Nos EUA e no Brasil, programa social se torna ferramenta de discriminação
Trump nega cidadania a imigrantes inscritos em projetos assistenciais e Bolsonaro pune famílias pobres de estados governados por seus adversários políticos*
Programas sociais, mesmo quando justos e necessários, sempre foram alavanca de plataformas políticas. Pode-se discutir o princípio ético existente por trás desse tipo de atitude, mas é fato, também, que muitas das chamadas conquistas sociais nasceram desse jogo de toma-lá-dá-cá de natureza eleitoral. Mas EUA e Brasil inovam agora nesse campo com uma inversão perversa em que os projetos de apoio aos menos favorecidos se tornam ferramentas de violência social, política e econômica.

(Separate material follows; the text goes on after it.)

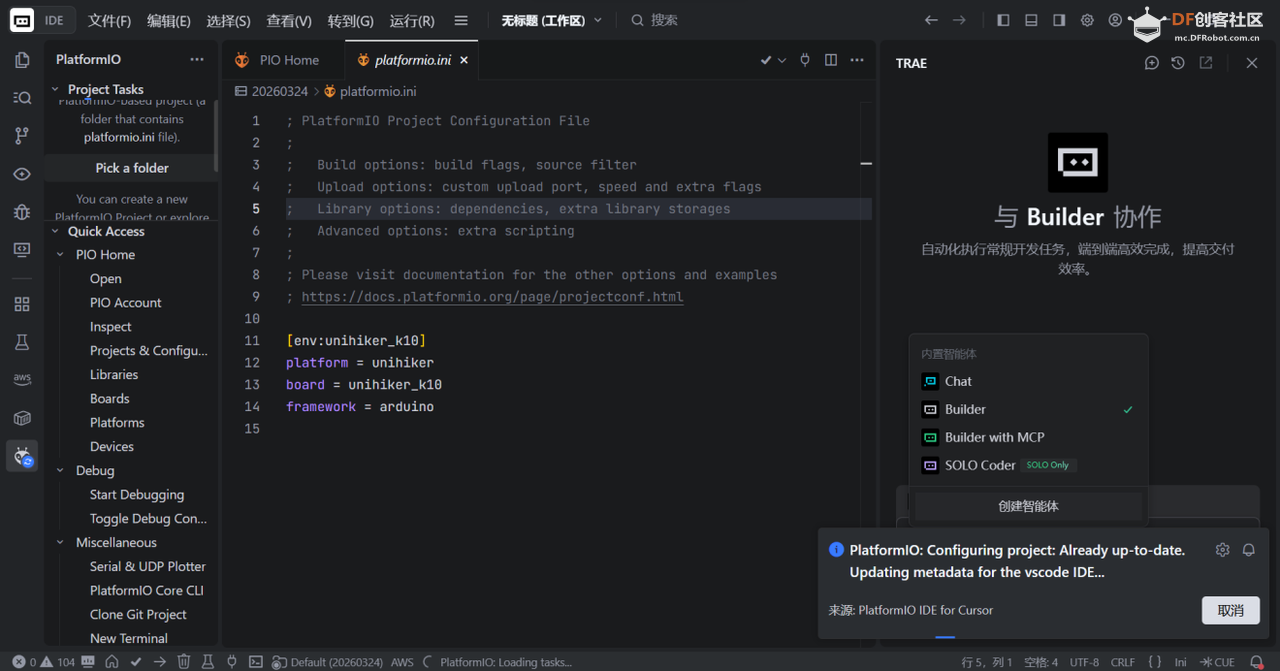Select the Chat agent option
Viewport: 1280px width, 671px height.
958,381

Nos Estados Unidos, o governo Trump implementou há duas semanas uma medida que impede que imigrantes usuários de programas sociais obtenham cidadania. Com isso, a administração republicana pretende reduzir a quantidade de recursos aplicados em assistência social e, ao mesmo tempo, desestimular a chegada de novos imigrantes. Para um candidato a residente nos EUA, receber, por exemplo, cupons do sistema de garantia de alimentação equivale agora a entrar na fila de deportação.
Aqui no Brasil, análises detalhadas demonstram que o desmonte parcial do Bolsa Família, promovido pelo governo Bolsonaro, mira basicamente estados governados pelos políticos que ele considera seus maiores adversários. Números divulgados nesta quinta-feira, 5, pelo Estadão/Broadcast, revelam que só 3% dos benefícios concedidos no mês de janeiro foram destinados à região Nordeste, onde vivem quase 30% da população brasileira, com uma taxa de pobreza que é dobro da média brasileira.

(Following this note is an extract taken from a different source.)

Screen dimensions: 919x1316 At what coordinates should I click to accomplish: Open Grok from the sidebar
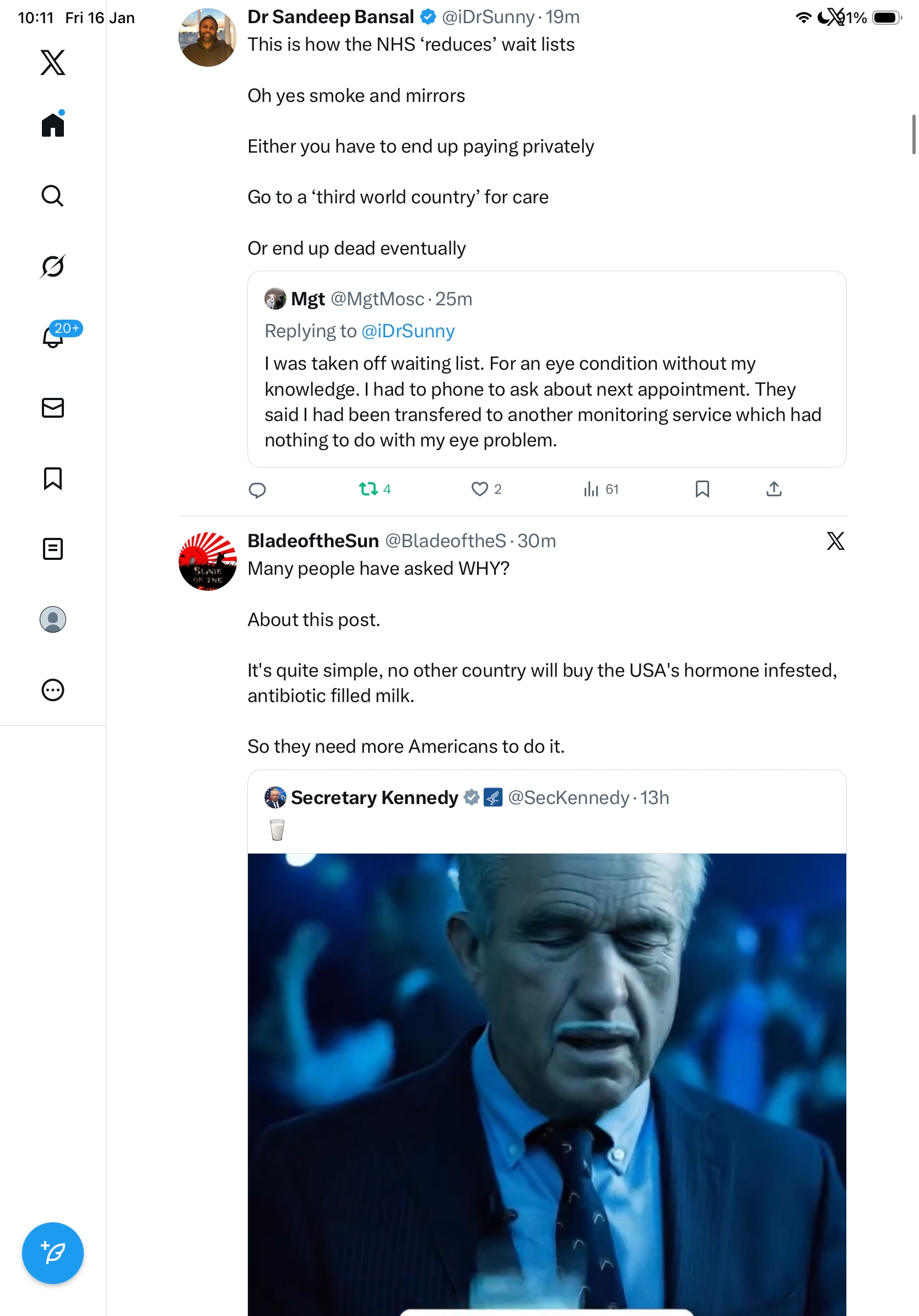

Há algum tempo, soube-se que o represamento na concessão do benefício na gestão Bolsonaro criou uma fila de 1,5 milhão de famílias à espera de inclusão no Bolsa Família. Em 2019, houve 381 mil cancelamentos de inscritos no programa, mais de 56 mil deles no Maranhão. O Estado de Santa Catarina, em contrapartida, conforme a reportagem do Estadão, teve número duas vezes maior de concessão de benefícios do que o Nordeste inteiro, no mês de janeiro.
Mais grave até do que essa transformação punitiva de projetos que aliviam (bem pouco, aliás) os efeitos da desigualdade é a divulgação velada de uma leitura que apresenta esses programas como ferramentas de desestímulo ao trabalho e de desperdício de impostos – como sempre insinuam os apoiadores de Trump e os bolsonaristas mais inflamados. Essa perspectiva, que tem parentesco com aquela que pretendia recolher contribuições ao INSS do seguro-desemprego, simplesmente inverte a realidade e a natureza de ações que buscam compensar minimamente os efeitos de uma situação de miséria lentamente construída e cujo enfrentamento é um dever legal e amparado nas políticas de direitos humanos.
Os programas de renda mínima têm sustentação em pilares que vão de próceres do iluminismo ao professor Milton Friedman e tomam como base algumas ideias do economista americano John Rawls (1921-2002), que considerava, em definição bastante rústica, que os indivíduos, sendo possível desvinculá-los do ambiente de nascimento, podem ter potenciais semelhantes de desenvolvimento, desde que tenham igualdade de oportunidades no ponto de partida. Seu conceito de justiça equitativa propunha a busca da neutralização das circunstâncias que estabelecem vantagens econômicas e culturais para que, em condições minimamente equânimes, as pessoas enfrentem situações de competição socialmente mais justas.
Nestes tempos em que mentes obscuras voltam a apontar indícios de comunismo sob qualquer tapete, cabe lembrar que o desenvolvimento do capitalismo decorre exatamente da ampliação das oportunidades de empreendimento, antes exclusivas dos senhores feudais. Ampliar o horizonte econômico de um indivíduo não restringe a capacidade de outro nem estabelece algum tipo de democratização da injustiça no longo prazo.
Pelo contrário, a conformação social desigual, que tanto prezam os que pregam a naturalidade da prosperidade dos mais fortes, será um processo esperado nas teorias de Rawls na medida em que uns terão mais sucesso, ambição e até sorte do que outros ao longo da vida. Quem gosta de analogias esportivas poderia fazer uma comparação segundo a qual todos os atletas podem se alimentar da mesma forma antes de uma competição.
Nenhum projeto de renda mínima alcança, é claro, objetivo tão abrangente, mas há tentativas em países como a França, a Alemanha e a Índia, entre muitos outros. Antes de Trump e de Bolsonaro não se tinha notícia de que em algum lugar esse tipo de programa, em vez de alavancar votos, tornou-se ferramenta para a prática da discriminação.